Damn! And just when I thought there might be some common ground - as in my posts from yesterday.

To understand what’s going on, it may be helpful to start with what we should be doing. The federal government can indeed borrow very cheaply; meanwhile, we really need to spend money on everything from sewage treatment to transit. The indicated course of action, then, is simple: borrow at those low, low rates, and use the funds raised to fix what needs fixing.

If Trump pursues this large scale program, his legacy would be right up there with Eisenhower and the interstate highway system. But …

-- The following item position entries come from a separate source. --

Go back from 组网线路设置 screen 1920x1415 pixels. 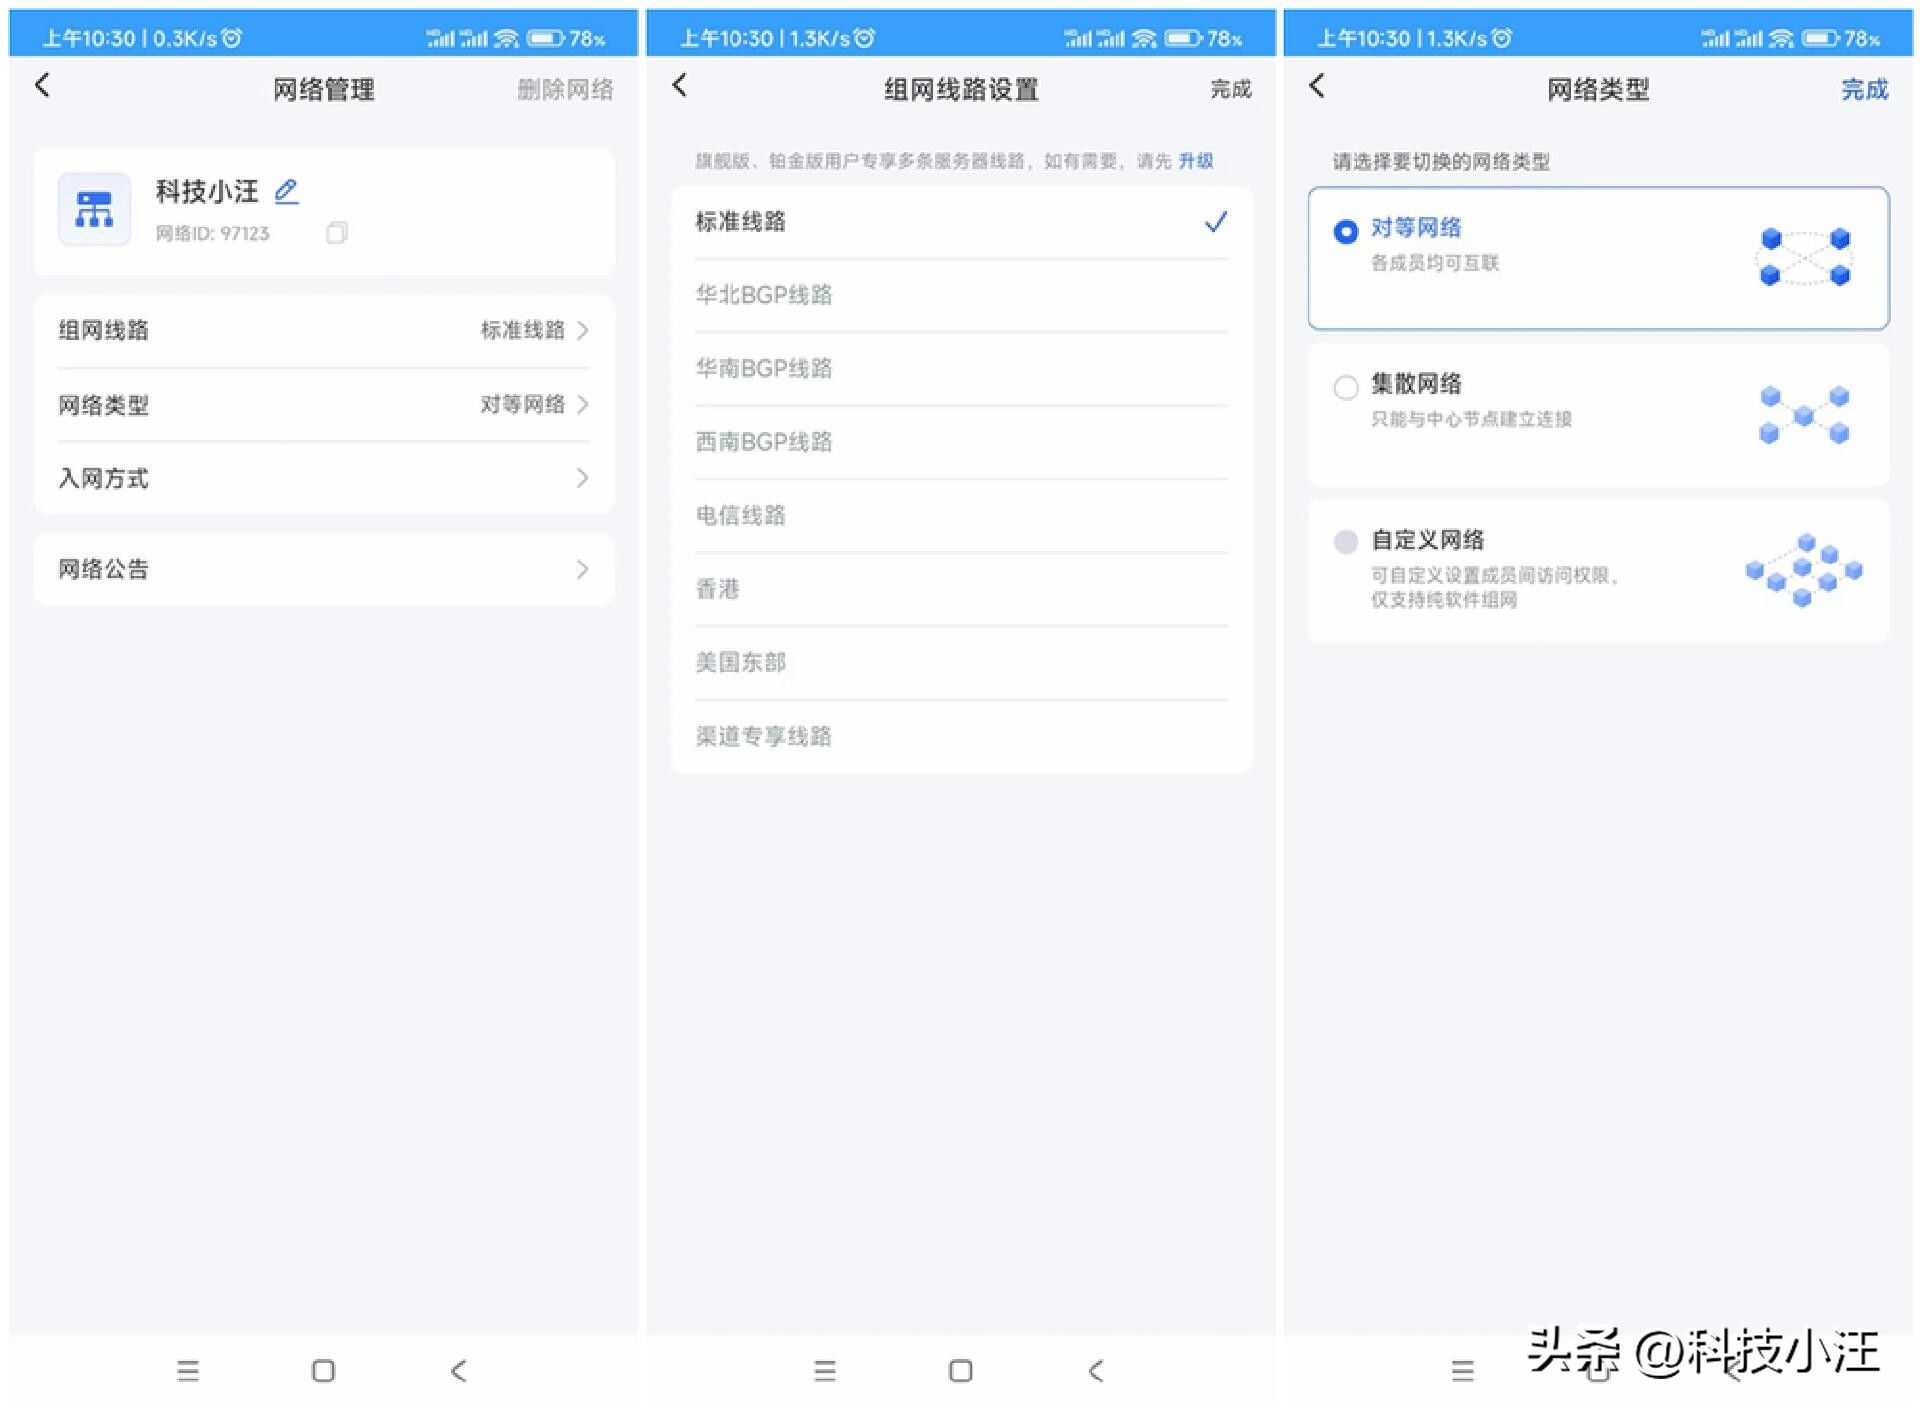pos(680,86)
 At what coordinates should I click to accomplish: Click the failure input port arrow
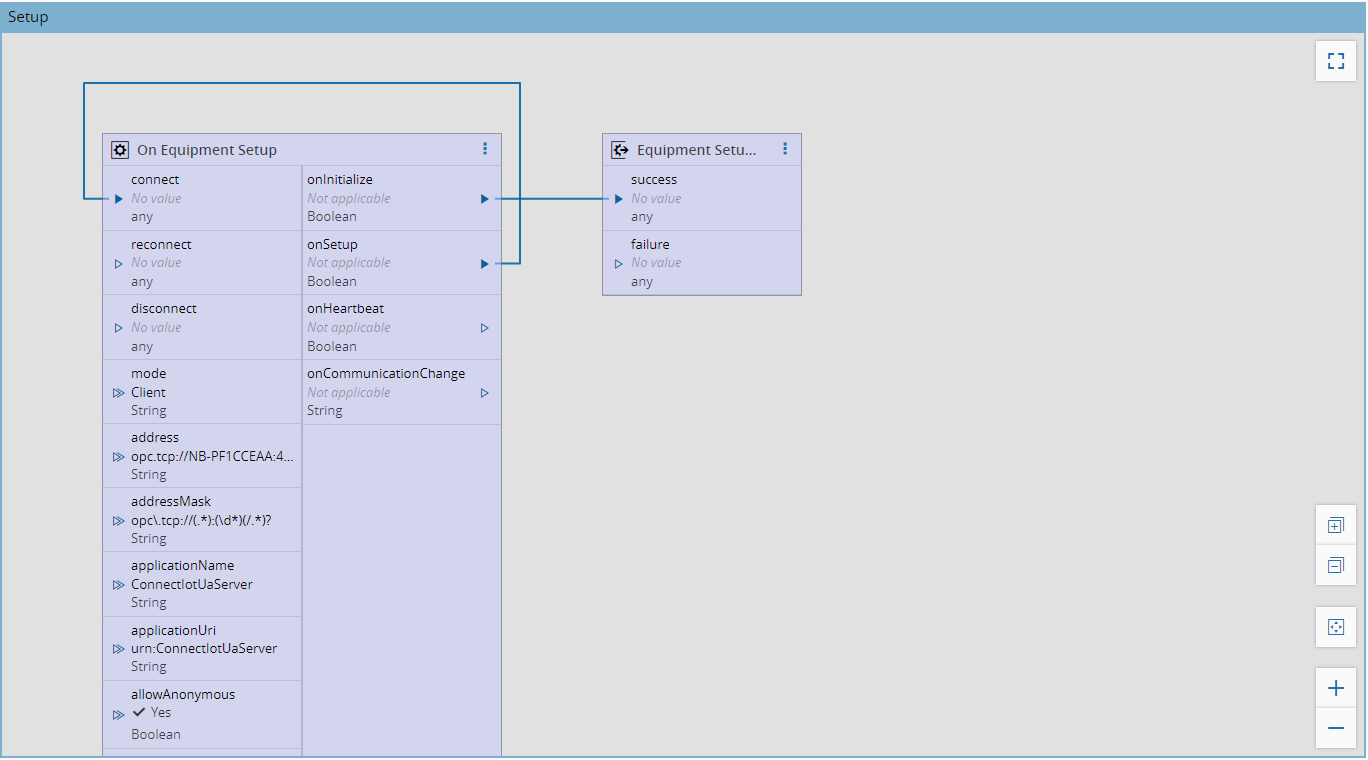coord(619,264)
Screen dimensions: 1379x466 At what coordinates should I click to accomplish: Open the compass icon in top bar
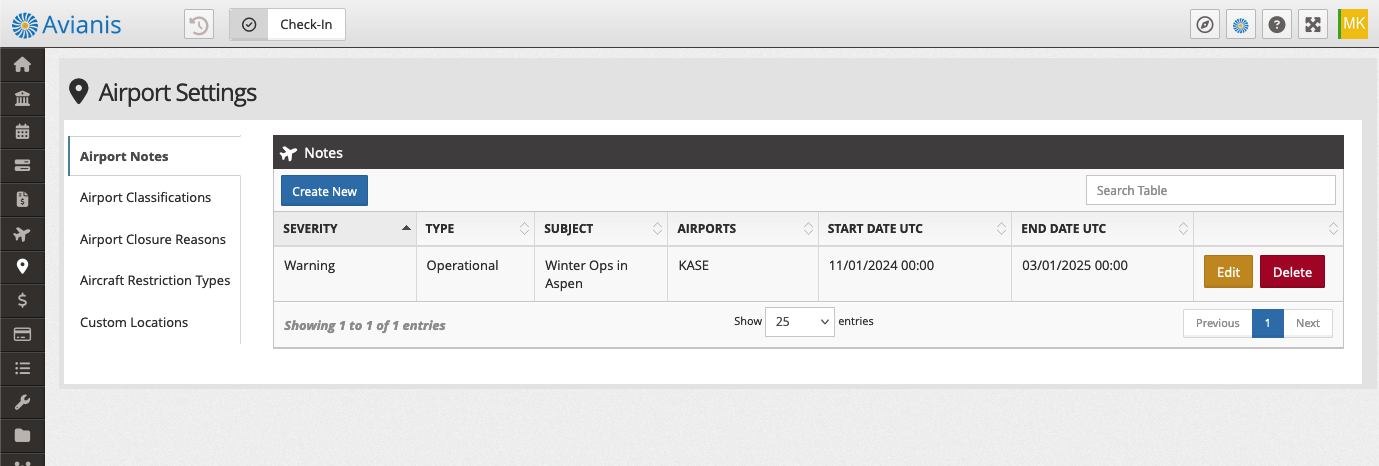(x=1205, y=24)
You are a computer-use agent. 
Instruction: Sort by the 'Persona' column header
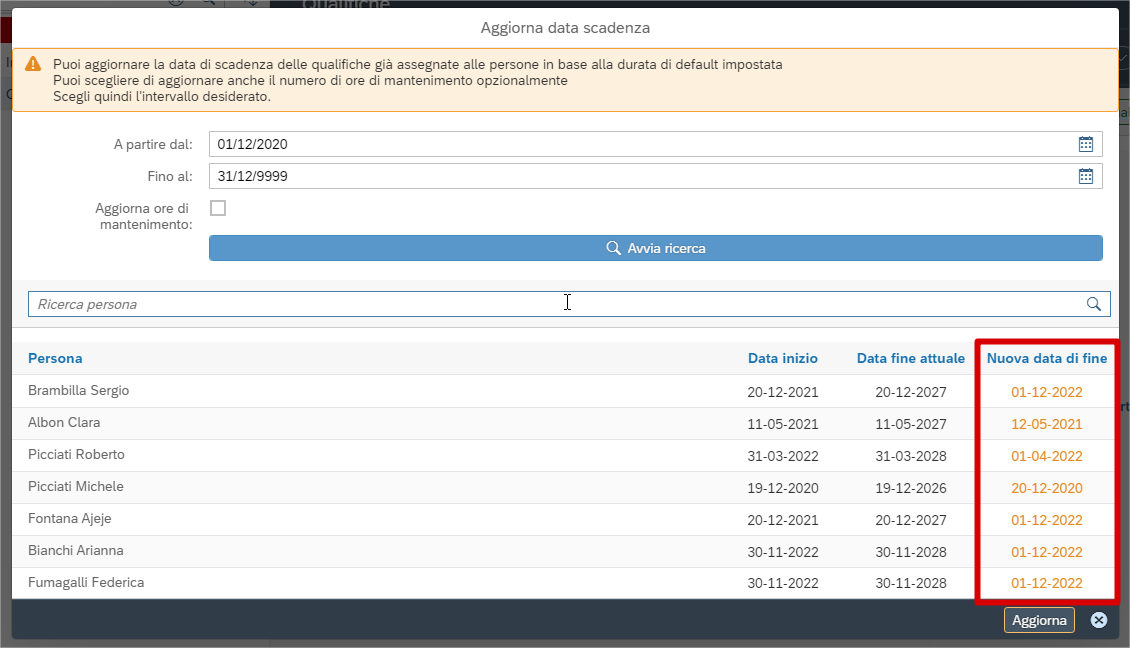click(x=55, y=358)
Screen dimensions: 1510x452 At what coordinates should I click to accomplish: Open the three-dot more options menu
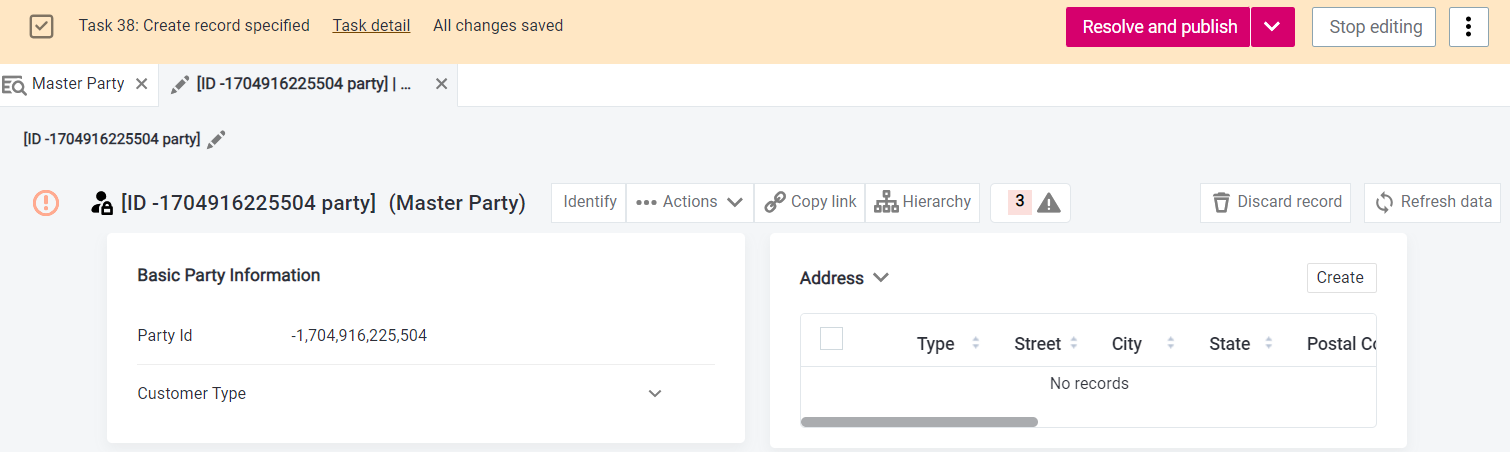[1468, 27]
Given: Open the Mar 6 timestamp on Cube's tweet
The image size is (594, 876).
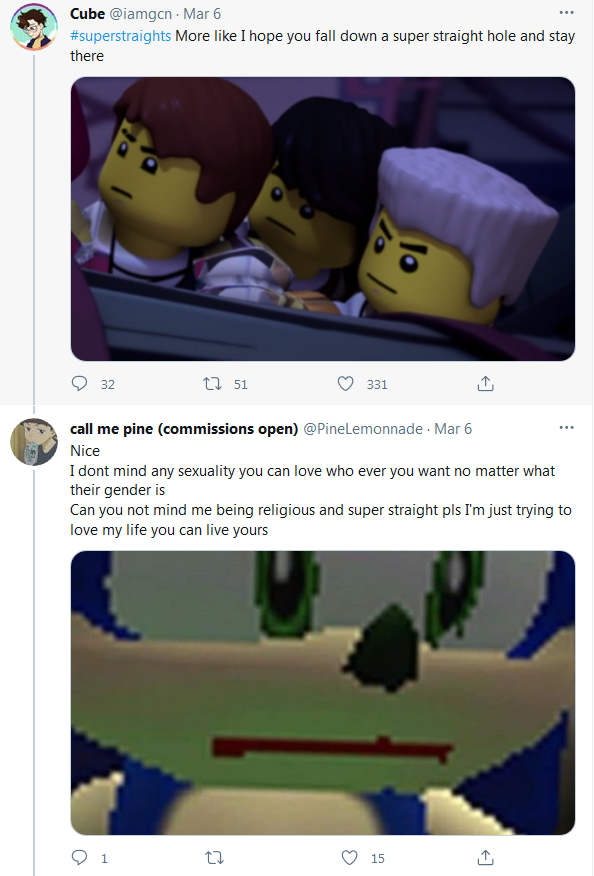Looking at the screenshot, I should (202, 13).
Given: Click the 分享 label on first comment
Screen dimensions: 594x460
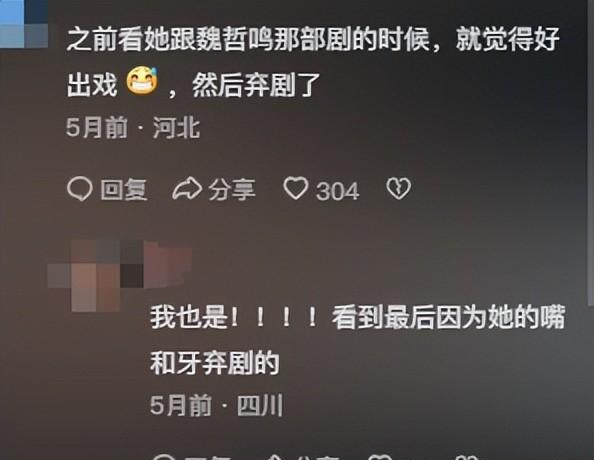Looking at the screenshot, I should (x=232, y=189).
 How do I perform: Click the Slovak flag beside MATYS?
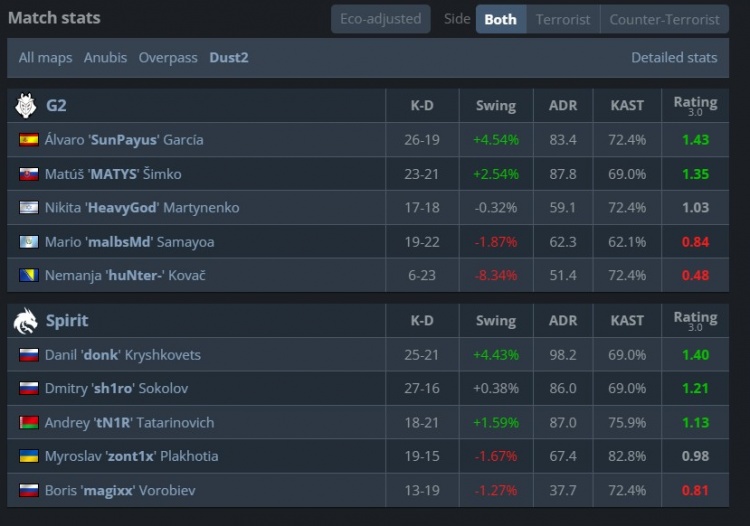[28, 174]
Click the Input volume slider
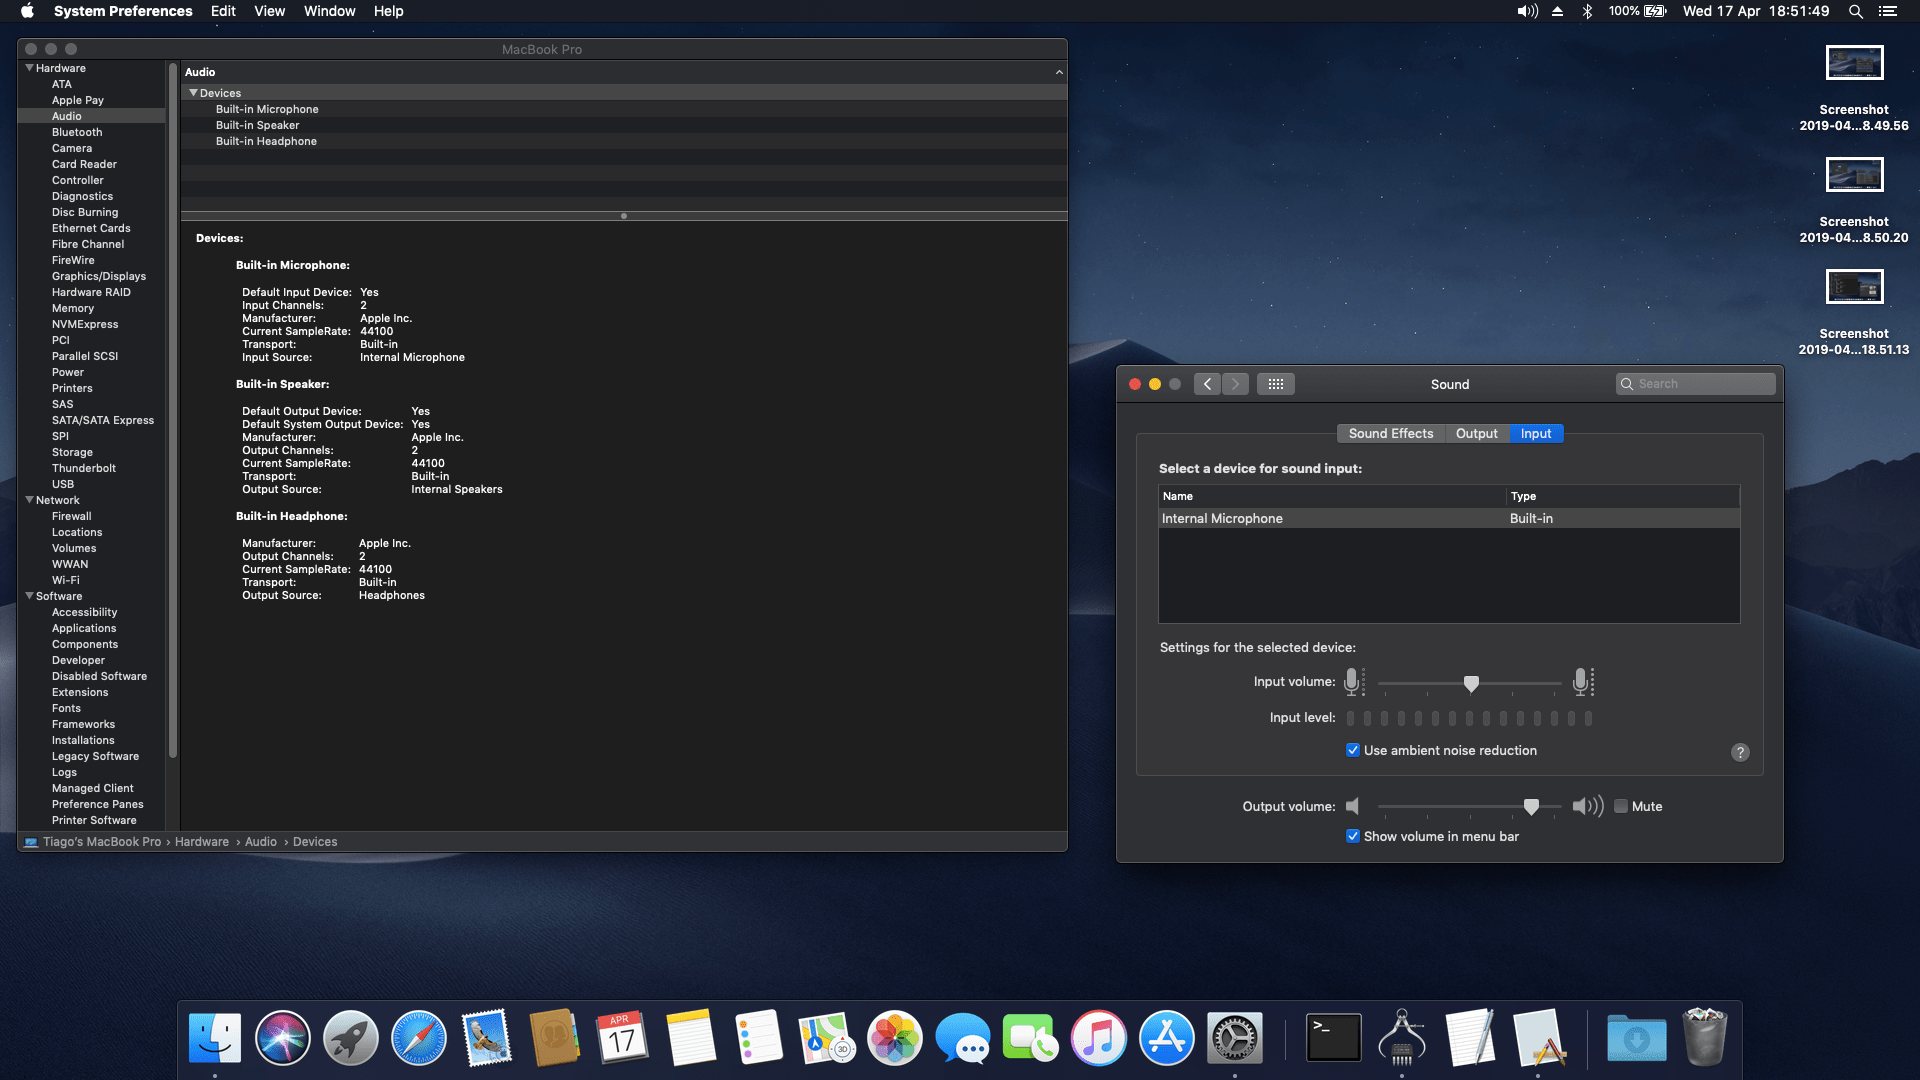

But that’s not what the Trump team is proposing. Instead, it’s calling for huge tax credits: billions of dollars in checks written to private companies that invest in approved projects, which they would end up owning. For example, imagine a private consortium building a toll road for $1 billion. Under the Trump plan, the consortium might borrow $800 million while putting up $200 million in equity — but it would get a tax credit of 82 percent of that sum, so that its actual outlays would only be $36 million. And any future revenue from tolls would go to the people who put up that $36 million.

With a few investors kicking in only $36 million, who will pay the rest? You know the answer.

Krugman raises questions about why we would want to go through all that when the objective and solution is so much simpler.

… all of this is unnecessary. If you want to build infrastructure, build infrastructure. It’s hard to see any reason for a roundabout, indirect method that would offer a few people extremely sweet deals, and would therefore provide both the means and the motive for large-scale corruption. Or maybe I should say, it’s hard to see any reason for this scheme unless the inevitable corruption is a feature, not a bug.

Now, the Trump people could make all my suspicions look foolish by scrapping the private-investor, tax credits aspect of their proposal and offering a straightforward program of public investment. And if they were to do that, progressives should indeed work with them on that issue.

But it’s not going to happen. Cronyism and self-dealing are going to be the central theme of this administration — in fact, Mr. Trump is already meeting with foreigners to promote his business interests. And people who value their own reputations should take care to avoid any kind of association with the scams ahead.